In [1]:
from pathlib import Path
import os
import sys
from datetime import datetime
import numpy as np

In [2]:
PROJECT_DIR = Path(os.getcwd()).resolve().parent
PROJECT_DIR

PosixPath('/home/nico/Thesis/neural-artwork-caption-generator')

In [3]:
sys.path.append(str(PROJECT_DIR))

In [4]:
from src.models.multiclassification.model import ViTForMultiClassification
from src.models.multiclassification.data import get_multiclassification_dicts
from src.utils.dirutils import get_data_dir
from datasets import Dataset, load_from_disk
from transformers import ViTImageProcessor
import torch
import torch.nn.functional as F
from torch.utils.tensorboard import SummaryWriter
from tqdm import tqdm

  from .autonotebook import tqdm as notebook_tqdm


In [5]:
multiclass_classifications, multilabel_classifications = get_multiclassification_dicts()
multiclass_features, multilabel_features = list(multiclass_classifications.keys()), list(multilabel_classifications.keys())
all_features = multiclass_features + multilabel_features
model = ViTForMultiClassification(multiclass_classifications, multilabel_classifications)

device = "cuda" if torch.cuda.is_available() else "cpu"
model.to(device)

dataset: Dataset = load_from_disk(
    get_data_dir() / "processed" / "multiclassification_dataset"
)
processor = ViTImageProcessor.from_pretrained("google/vit-base-patch16-224")

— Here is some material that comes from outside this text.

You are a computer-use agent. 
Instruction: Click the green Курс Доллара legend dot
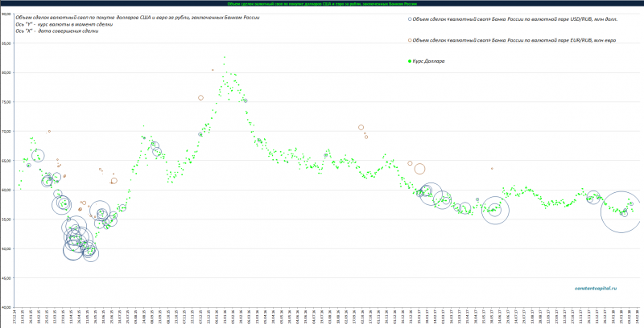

Some weights of the model checkpoint at google/vit-base-patch16-224 were not used when initializing ViTModel: ['classifier.weight', 'classifier.bias']
- This IS expected if you are initializing ViTModel from the checkpoint of a model trained on another task or with another architecture (e.g. initializing a BertForSequenceClassification model from a BertForPreTraining model).
- This IS NOT expected if you are initializing ViTModel from the checkpoint of a model that you expect to be exactly identical (initializing a BertForSequenceClassification model from a BertForSequenceClassification model).


In [6]:
def process(examples):
    examples["pixel_values"] = processor(examples["image"], return_tensors="pt").pixel_values
    new_examples = {}
    for feature in multiclass_features:
        new_examples[feature] = torch.tensor(examples[feature], dtype=torch.long, device=device)
    for feature in multilabel_features:
        new_examples[feature] = torch.tensor(examples[feature], dtype=torch.float, device=device)
    new_examples["pixel_values"] = examples["pixel_values"].to(device)
    return new_examples

In [7]:
dataset = dataset.with_transform(process)

In [8]:
train_loader = torch.utils.data.DataLoader(dataset["train"].select(range(1000)), batch_size=8)
validation_loader = torch.utils.data.DataLoader(dataset["validation"].select(range(1000)), batch_size=8)

In [9]:
# custom loss for multilabel classification, ignore elements that have 0 labels
def binary_cross_entropy_with_logits_ignore_no_labels(preds, targets):
    zero_labels = torch.sum(targets, dim=-1) == 0
    targets = targets.float()

    # Apply BCEWithLogitsLoss only to non-zero labels
    loss = F.binary_cross_entropy_with_logits(preds, targets, reduction="none")
    loss = torch.where(zero_labels.unsqueeze(-1), torch.zeros_like(loss), loss)
    loss = torch.mean(loss)

    return loss

In [10]:
optimizer = torch.optim.Adam(model.parameters(), lr=5e-3)

In [11]:
def losses_fn(outputs, targets):
    losses = []
    for feature in multiclass_features:
        loss = F.cross_entropy(outputs[feature], targets[feature].squeeze(), ignore_index=-1)
        losses.append(loss)
    for feature in multilabel_features:
        loss = binary_cross_entropy_with_logits_ignore_no_labels(outputs[feature], targets[feature])
        losses.append(loss)

    return losses

In [12]:
def join_losses(model, losses):
    final_losses = []
    if model.log_vars is not None:
        for i, loss in enumerate(losses):
            final_losses.append(torch.exp(-model.log_vars[i]) * loss + model.log_vars[i]/2)
    else:
        final_losses = losses
    return sum(final_losses)

In [13]:
def train_one_epoch():
    epoch_loss = 0.
    epoch_label_losses = [0.] * len(all_features)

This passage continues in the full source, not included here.